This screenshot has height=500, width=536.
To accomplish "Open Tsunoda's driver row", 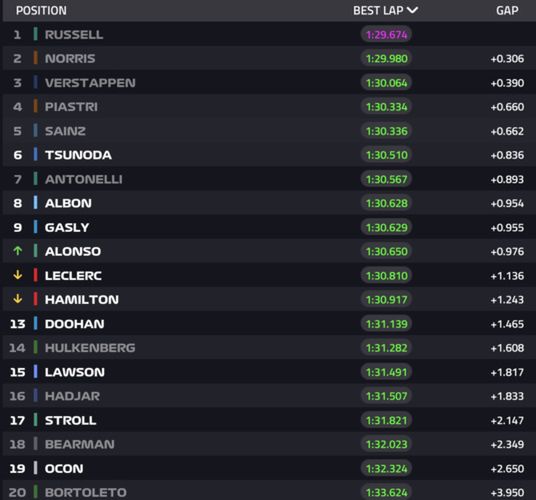I will [x=269, y=155].
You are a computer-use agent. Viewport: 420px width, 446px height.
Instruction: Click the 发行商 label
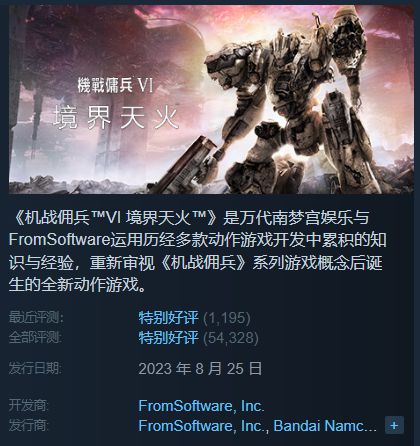coord(29,426)
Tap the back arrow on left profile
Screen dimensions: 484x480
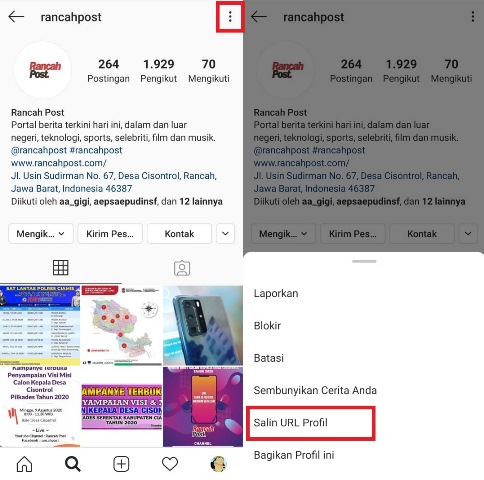coord(16,17)
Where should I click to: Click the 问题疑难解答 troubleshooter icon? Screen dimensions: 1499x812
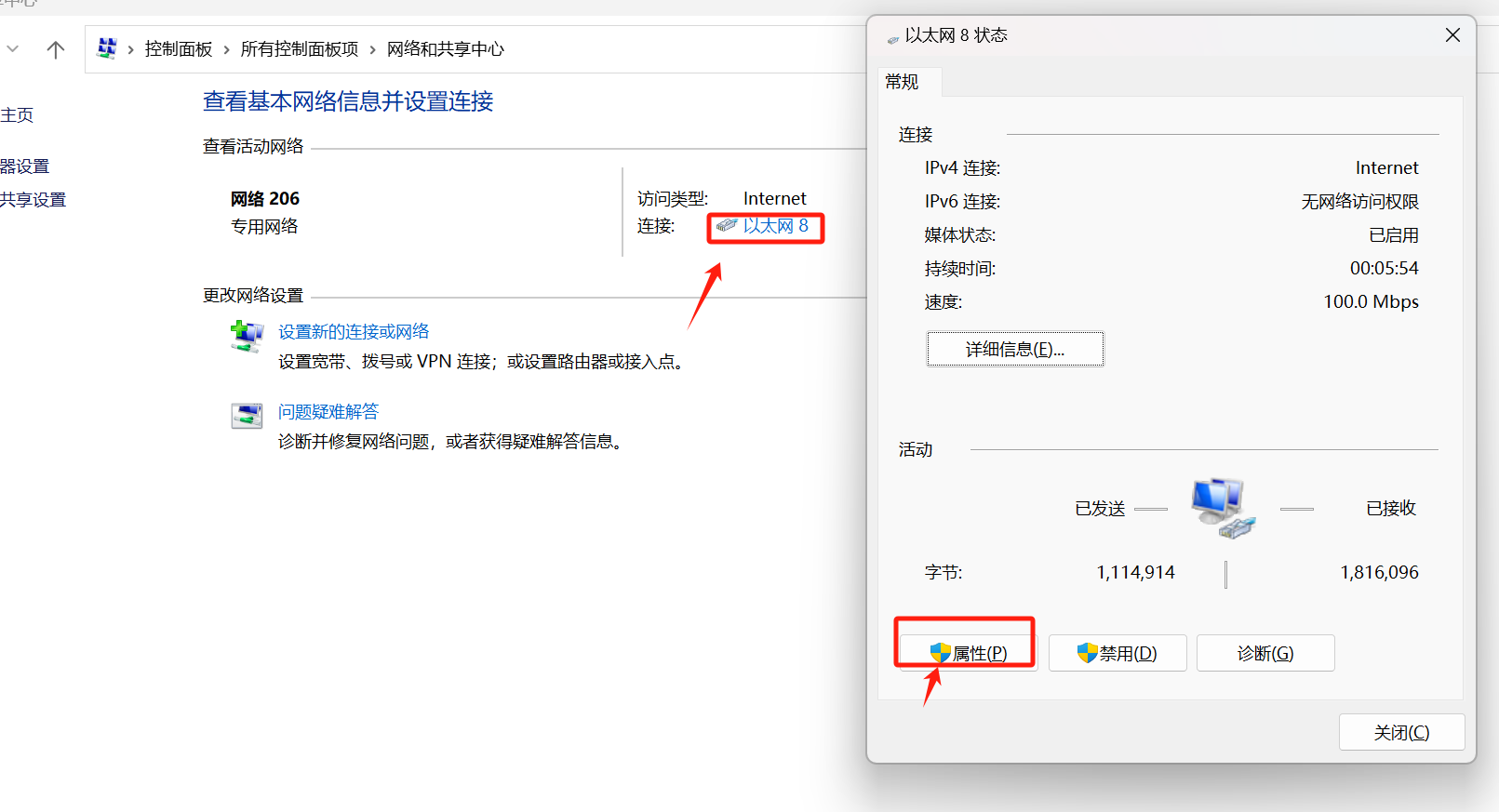click(247, 415)
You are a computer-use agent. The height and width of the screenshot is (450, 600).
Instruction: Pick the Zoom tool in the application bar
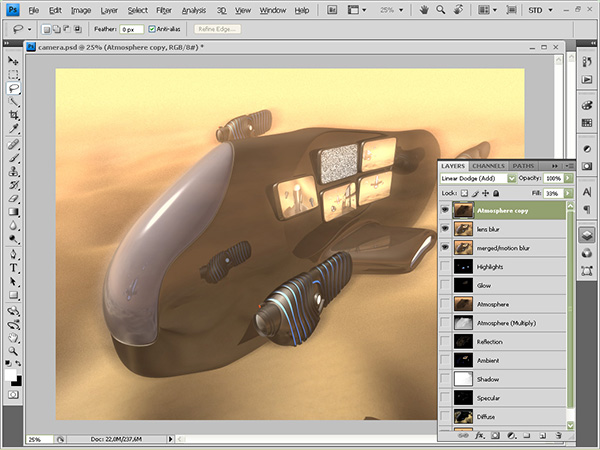point(442,10)
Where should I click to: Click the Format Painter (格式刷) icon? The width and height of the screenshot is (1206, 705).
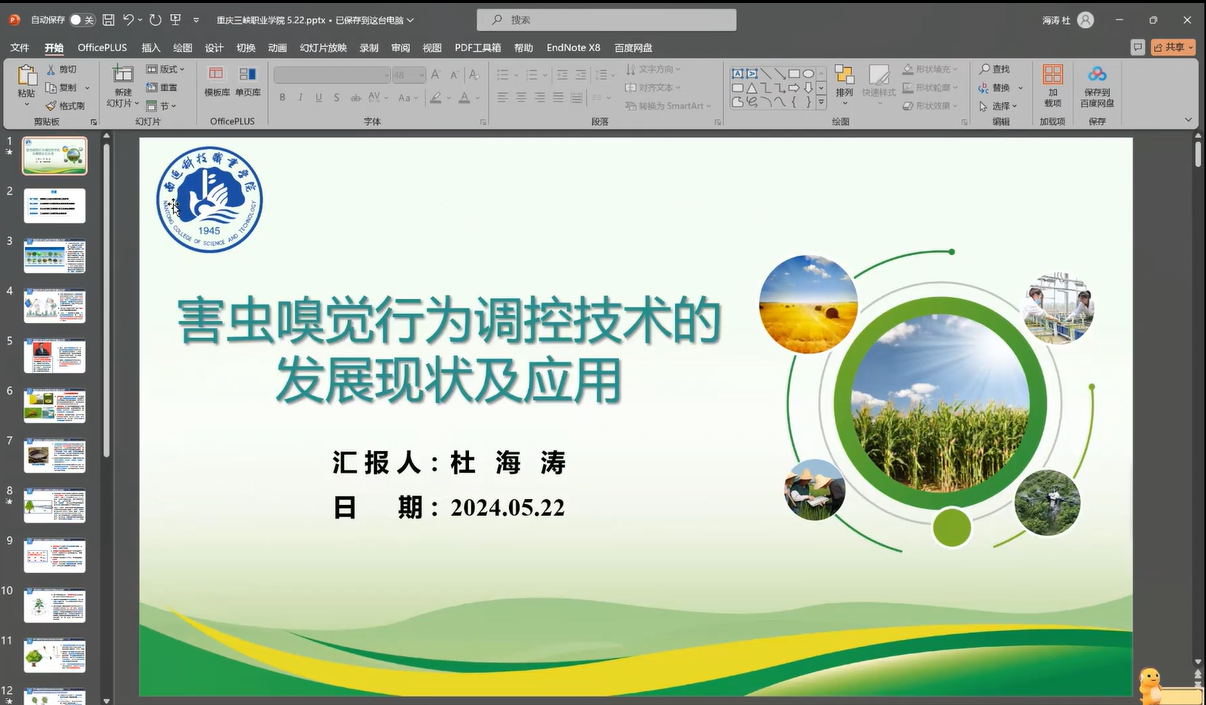pos(52,105)
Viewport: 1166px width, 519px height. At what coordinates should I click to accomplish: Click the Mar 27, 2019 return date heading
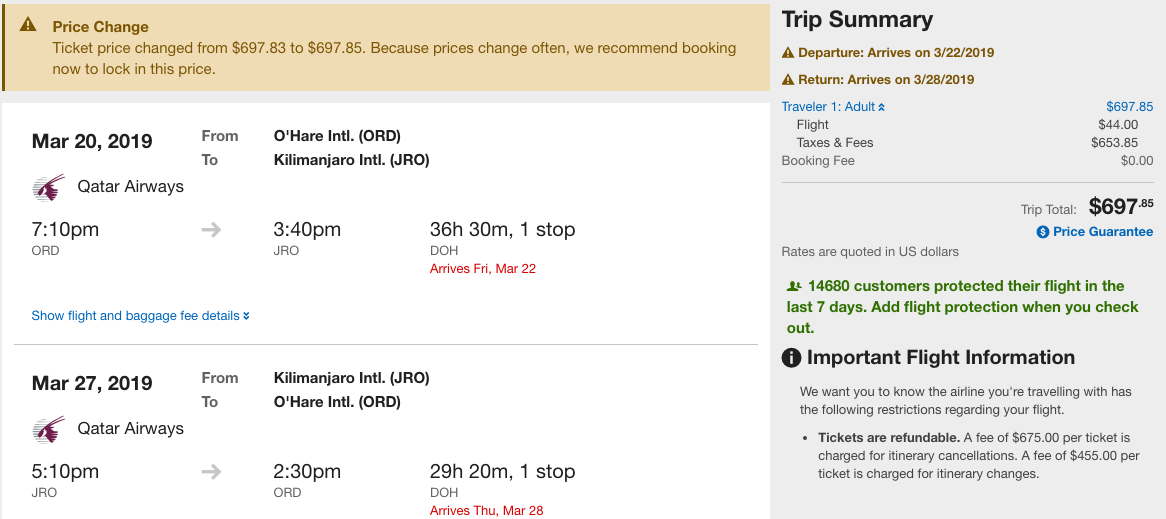coord(92,383)
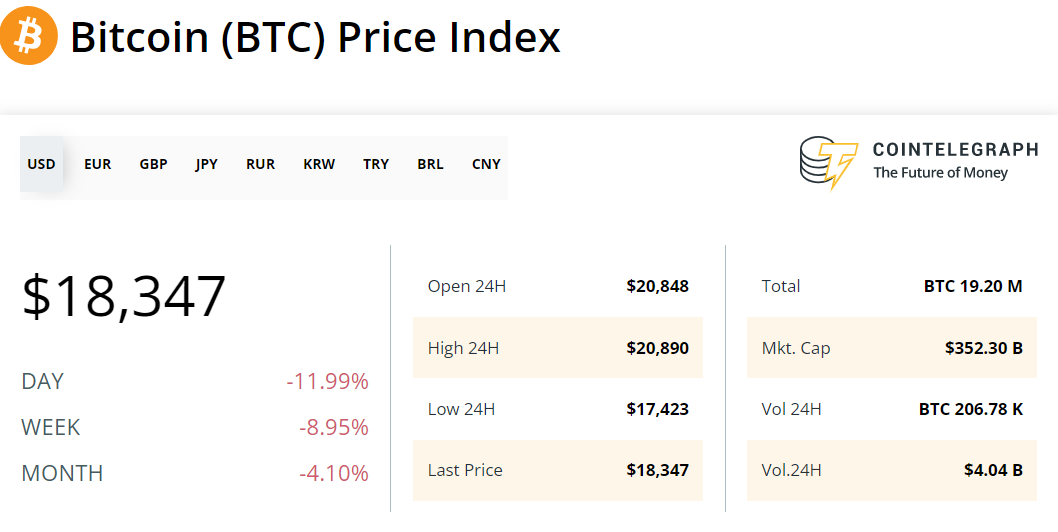Click the DAY change percentage -11.99%

point(327,381)
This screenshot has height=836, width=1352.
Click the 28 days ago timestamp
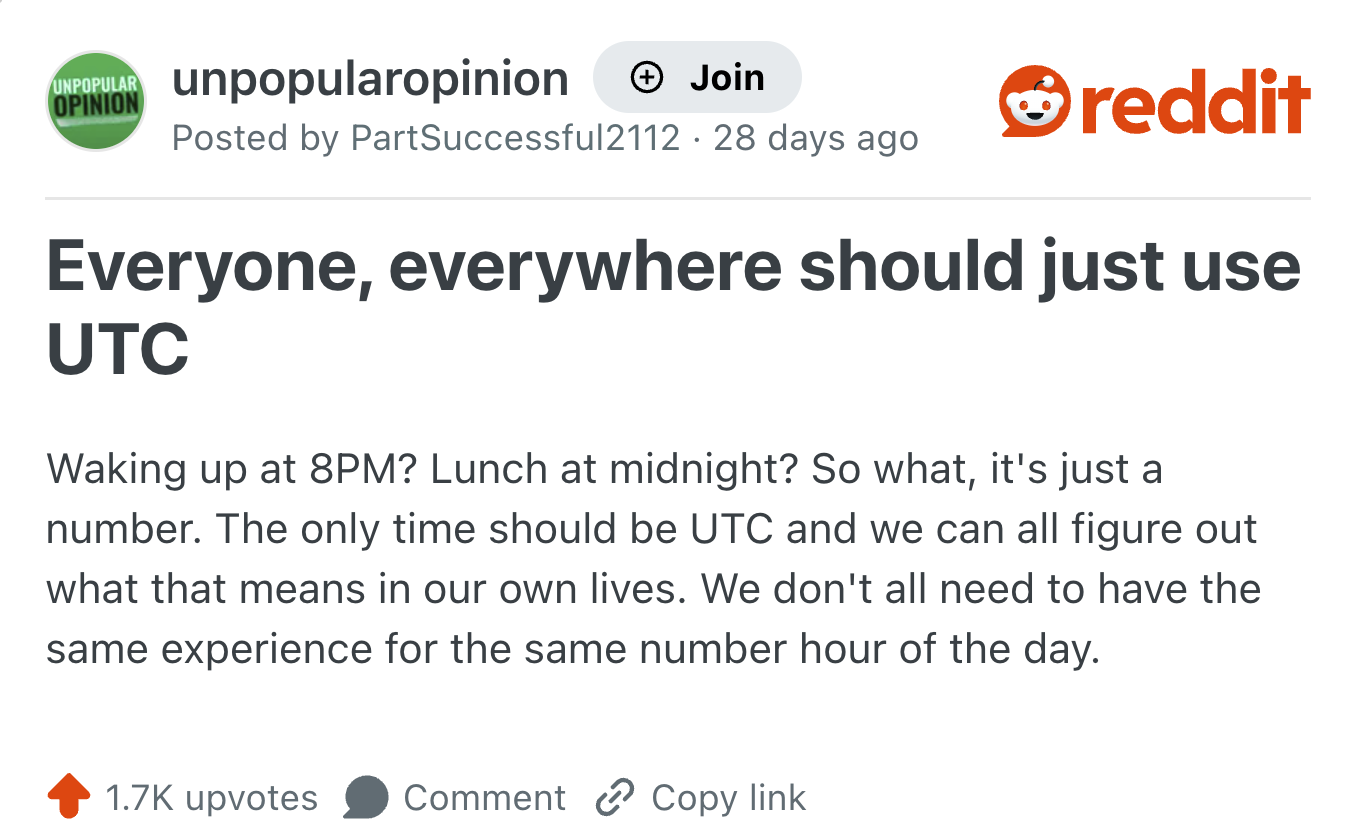pos(815,137)

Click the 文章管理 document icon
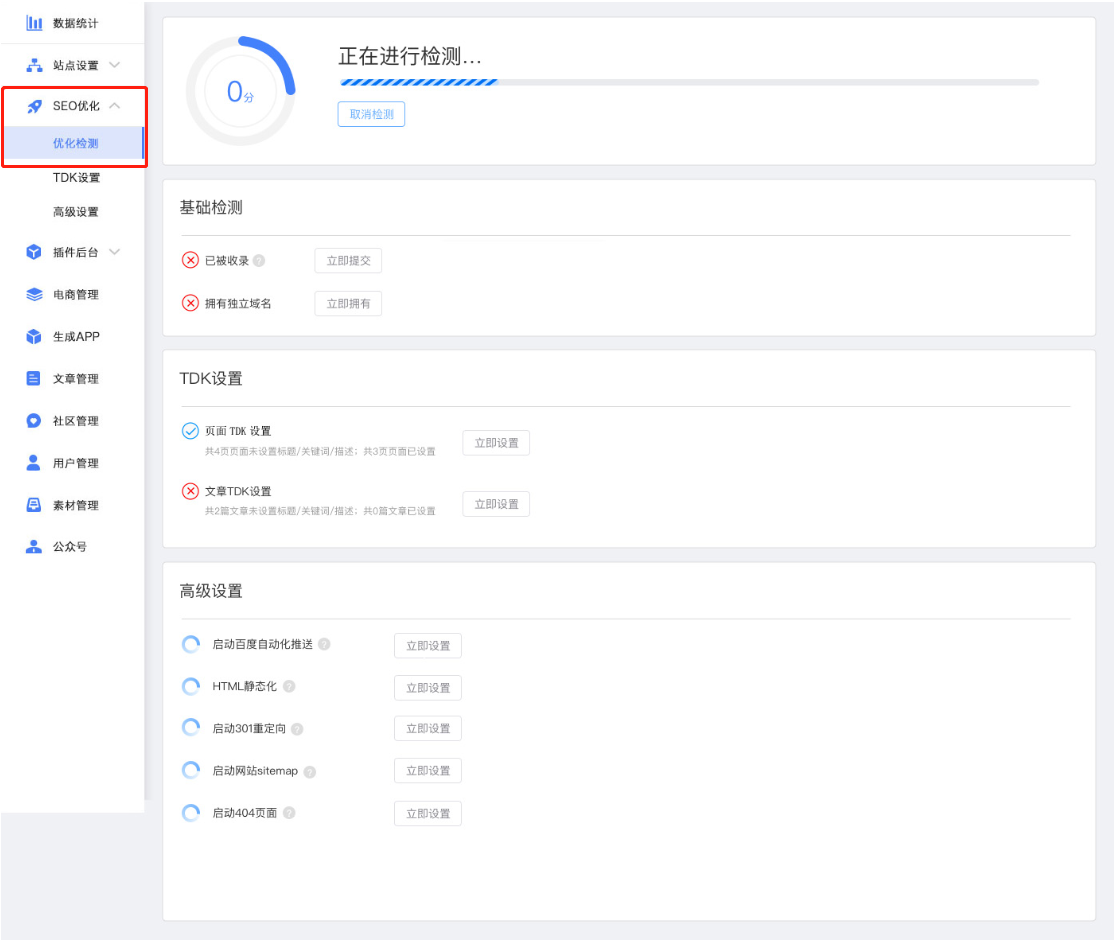34,379

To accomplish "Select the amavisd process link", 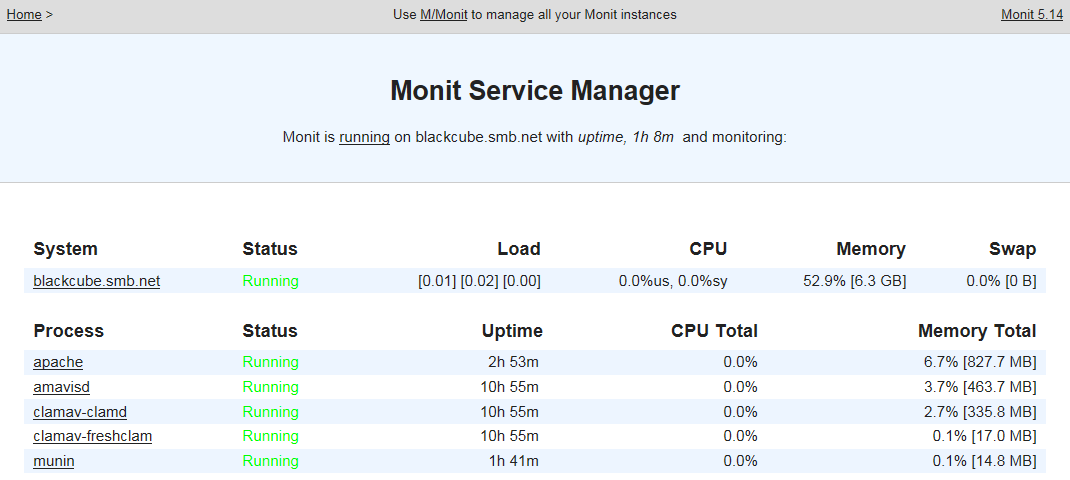I will coord(62,387).
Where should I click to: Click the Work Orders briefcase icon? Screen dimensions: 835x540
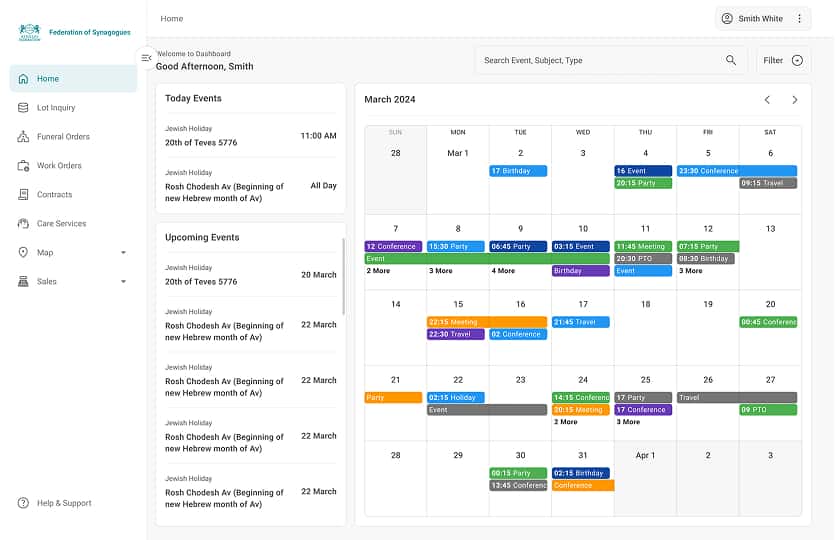(x=23, y=166)
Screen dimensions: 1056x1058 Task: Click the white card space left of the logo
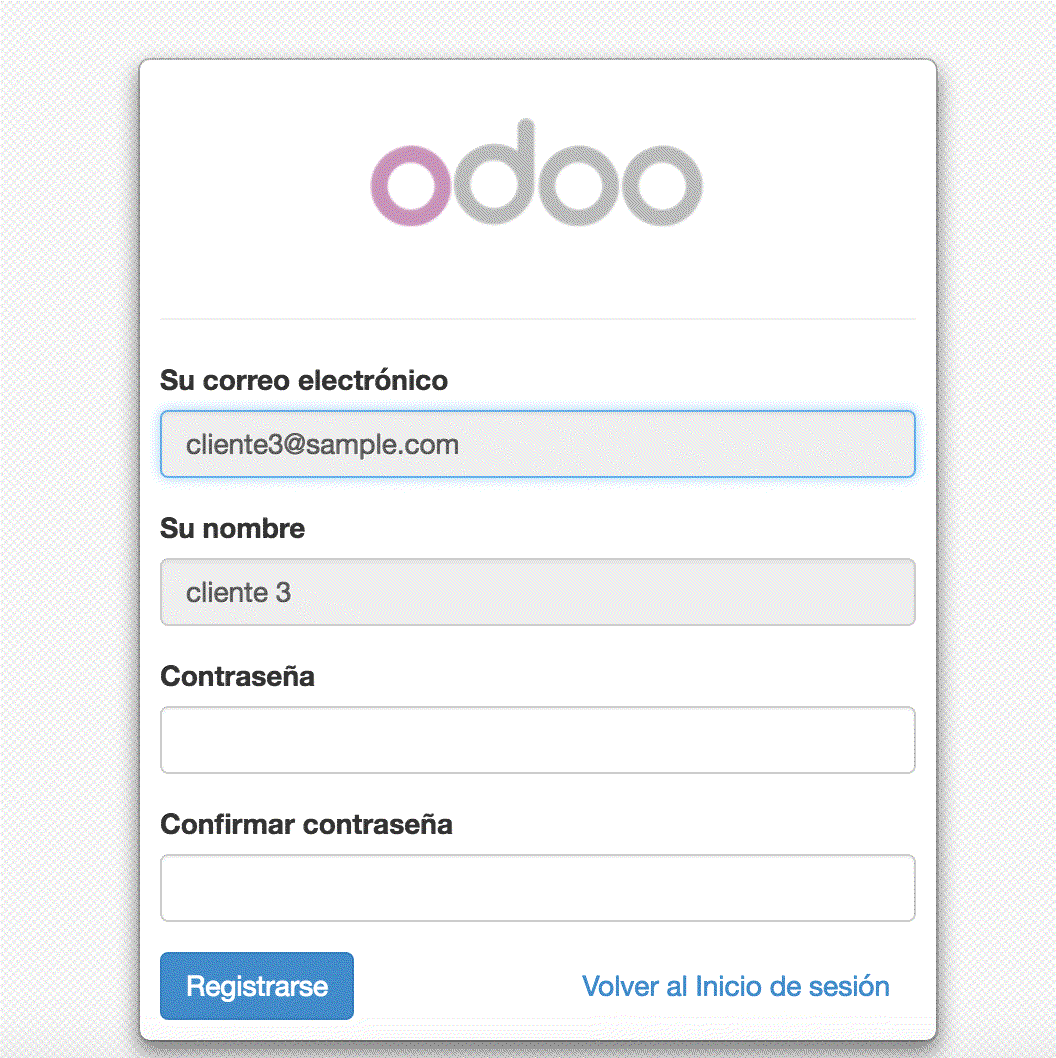coord(250,180)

• INSTRUCTIONS FOR THE TASK: Work out how many lines of the entries include the word "agent", and respond with that number and nothing more.

• REPLY: 2